YOUR GOAL: Please show every line of the listing below that contains the word "Open".
-- begin GIVEN RECORDS --
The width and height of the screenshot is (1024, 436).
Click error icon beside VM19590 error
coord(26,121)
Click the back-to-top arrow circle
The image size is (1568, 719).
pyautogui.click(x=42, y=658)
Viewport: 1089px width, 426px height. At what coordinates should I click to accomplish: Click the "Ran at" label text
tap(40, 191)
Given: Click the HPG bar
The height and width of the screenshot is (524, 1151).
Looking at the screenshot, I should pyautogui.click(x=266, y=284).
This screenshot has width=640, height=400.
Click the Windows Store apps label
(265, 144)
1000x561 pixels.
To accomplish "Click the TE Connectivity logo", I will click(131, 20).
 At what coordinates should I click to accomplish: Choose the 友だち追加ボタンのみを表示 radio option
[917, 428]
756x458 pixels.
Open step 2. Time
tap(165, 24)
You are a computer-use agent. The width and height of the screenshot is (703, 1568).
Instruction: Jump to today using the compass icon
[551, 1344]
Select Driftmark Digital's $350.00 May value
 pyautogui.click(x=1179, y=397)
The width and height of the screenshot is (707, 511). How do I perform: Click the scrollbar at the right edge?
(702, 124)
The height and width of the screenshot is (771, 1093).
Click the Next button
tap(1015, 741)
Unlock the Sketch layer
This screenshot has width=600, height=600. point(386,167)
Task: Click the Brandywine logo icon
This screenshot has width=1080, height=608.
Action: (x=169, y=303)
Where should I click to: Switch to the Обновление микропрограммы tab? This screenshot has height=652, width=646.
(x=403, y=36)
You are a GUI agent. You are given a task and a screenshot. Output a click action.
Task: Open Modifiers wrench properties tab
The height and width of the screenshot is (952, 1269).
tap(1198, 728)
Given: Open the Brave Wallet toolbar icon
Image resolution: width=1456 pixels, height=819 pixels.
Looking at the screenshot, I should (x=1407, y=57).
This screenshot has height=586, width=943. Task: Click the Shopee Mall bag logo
-- end GIVEN RECORDS --
TASK ANSWER:
Open step 2. Time
Task: Open Modifiers wrench properties tab
Given: Open the Brave Wallet toolbar icon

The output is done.